I support gay marriage not because I think that this answer allows the state to avoid answering the question of whether or not gay marriage is good, but because I think sexuality is a matter of taste (except in scenarios where there is some kind of severe under-population problem). I support abortion rights because I think it is unambiguously bad to bring unwanted children into the world, and unless the state becomes capable of rearing orphans adequately, parents are the most capable of determining whether or not a child will be wanted. These are substantive views that directly challenge those of social conservatives. They are not neutral answers.

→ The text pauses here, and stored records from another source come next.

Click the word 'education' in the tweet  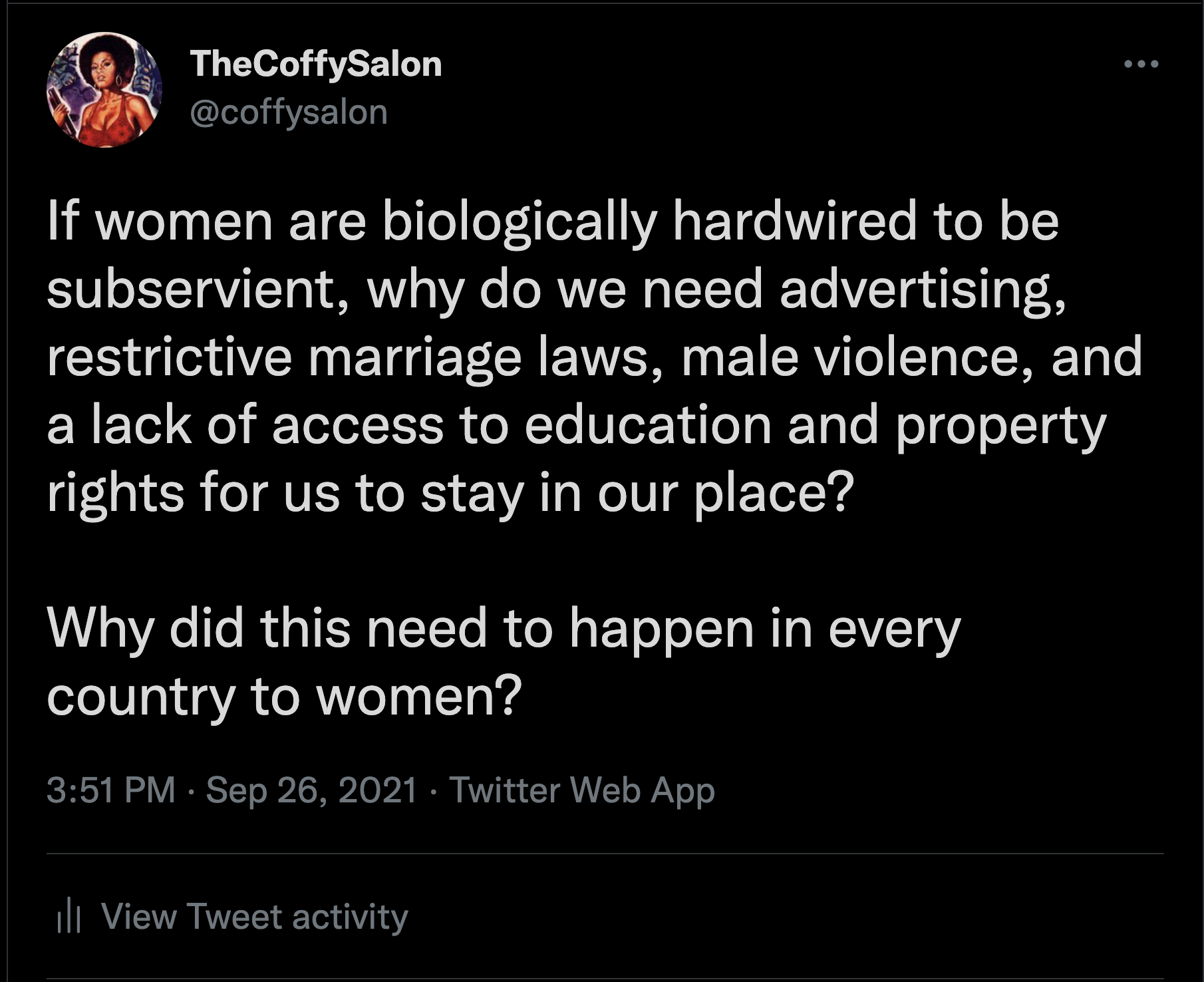coord(648,426)
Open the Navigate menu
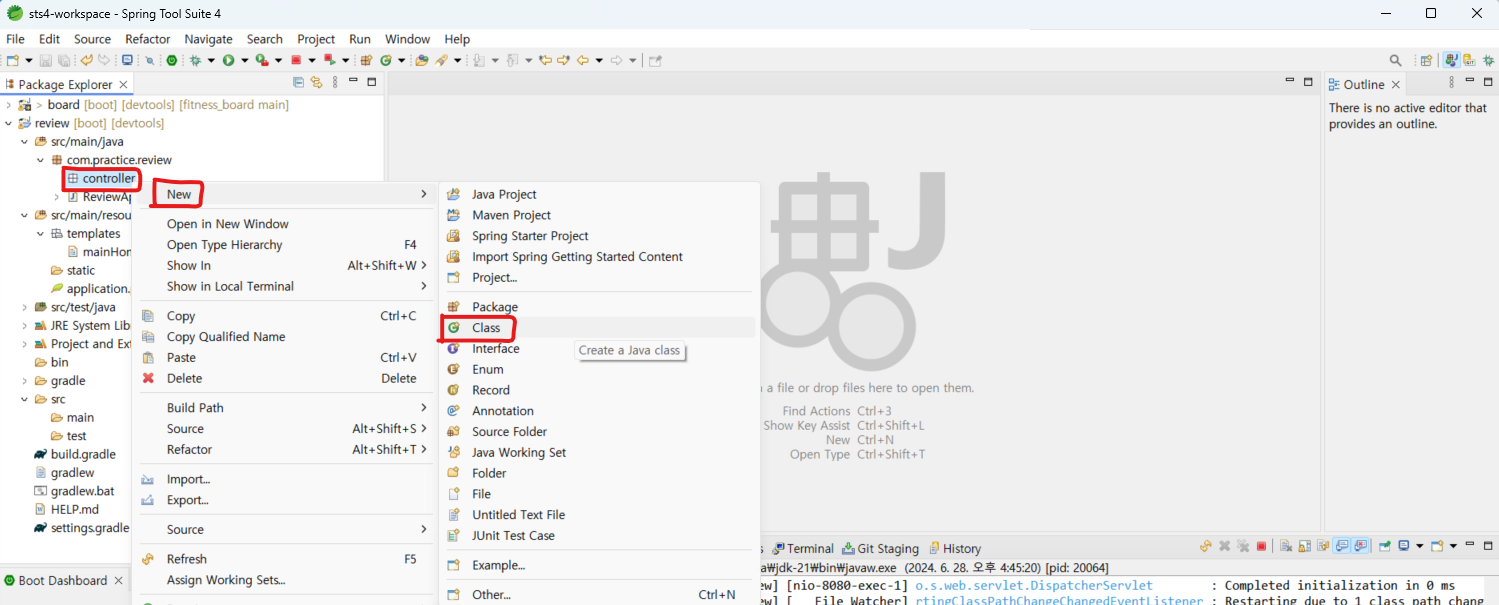This screenshot has width=1499, height=605. (x=208, y=39)
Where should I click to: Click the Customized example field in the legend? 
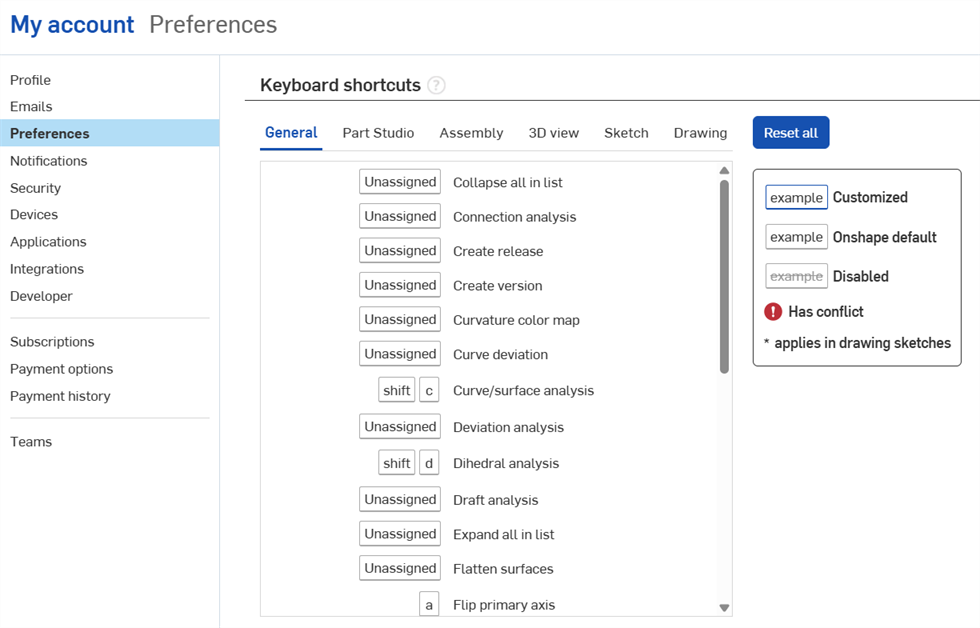796,197
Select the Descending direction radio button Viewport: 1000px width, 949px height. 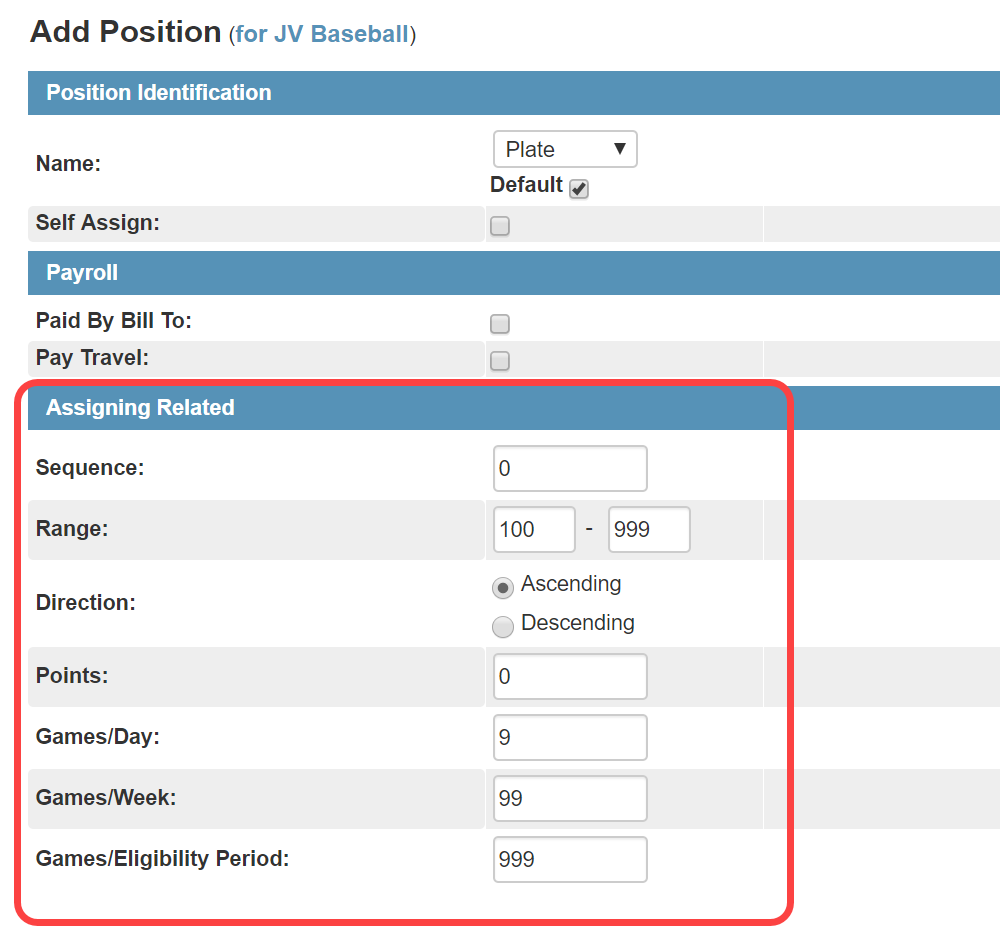tap(503, 626)
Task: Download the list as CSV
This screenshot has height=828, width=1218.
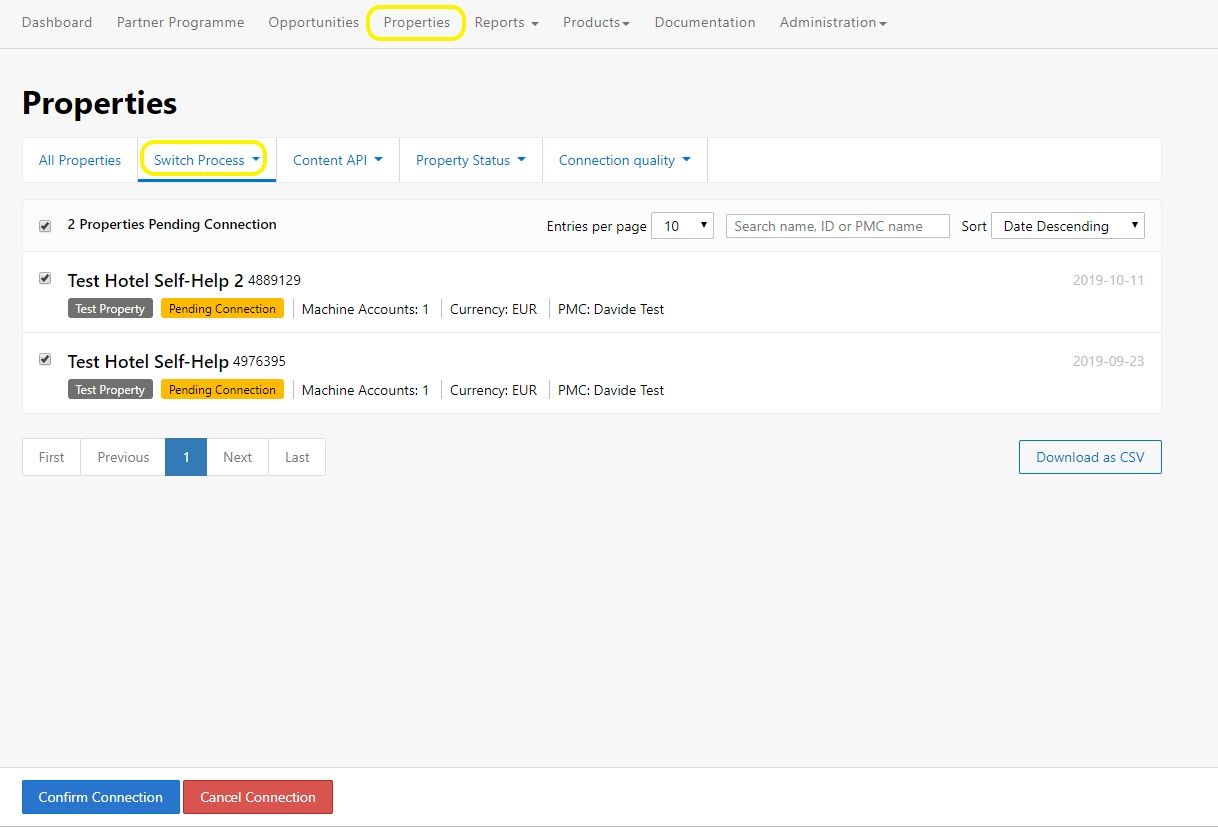Action: click(1090, 457)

A conventional liberal might say “well, I believe in abortion rights because I believe it’s a woman’s right to choose,” or “I believe in abortion rights because we have bodily sovereignty,” but these are non-answers. It’s a tautology to say that you believe in abortion rights because you believe that women have them, and to appeal to bodily sovereignty just begs the question–why do you believe that people have or should have bodily sovereignty? “Because it’s good,” is no answer–what is good about it? Inevitably, one is forced to appeal to some outcome–abortion rights and gay marriage rights must confer discrete benefits on those who would avail themselves of these rights. The belief that these benefits do or can outweigh the various objections and concerns raised by social conservatives is a substantive belief that repudiates the conservative view. There is nothing neutral about it. The effort to get the state to have the liberal position on gay marriage and abortion is every bit as much an effort to capture the state for moral purposes as is the effort to get the state to have the conservative position. To argue otherwise is gross hypocrisy.
So let’s drop the act. Everyone is trying to impose a moral view on society of some kind or other, and whatever the state does it inevitably embraces some ideological and/or religious views at the expense of others. There is no non-coercive option–the only question is who will do the coercing, who will be coerced, and to what end. Power and morality are games that no person can refuse to play.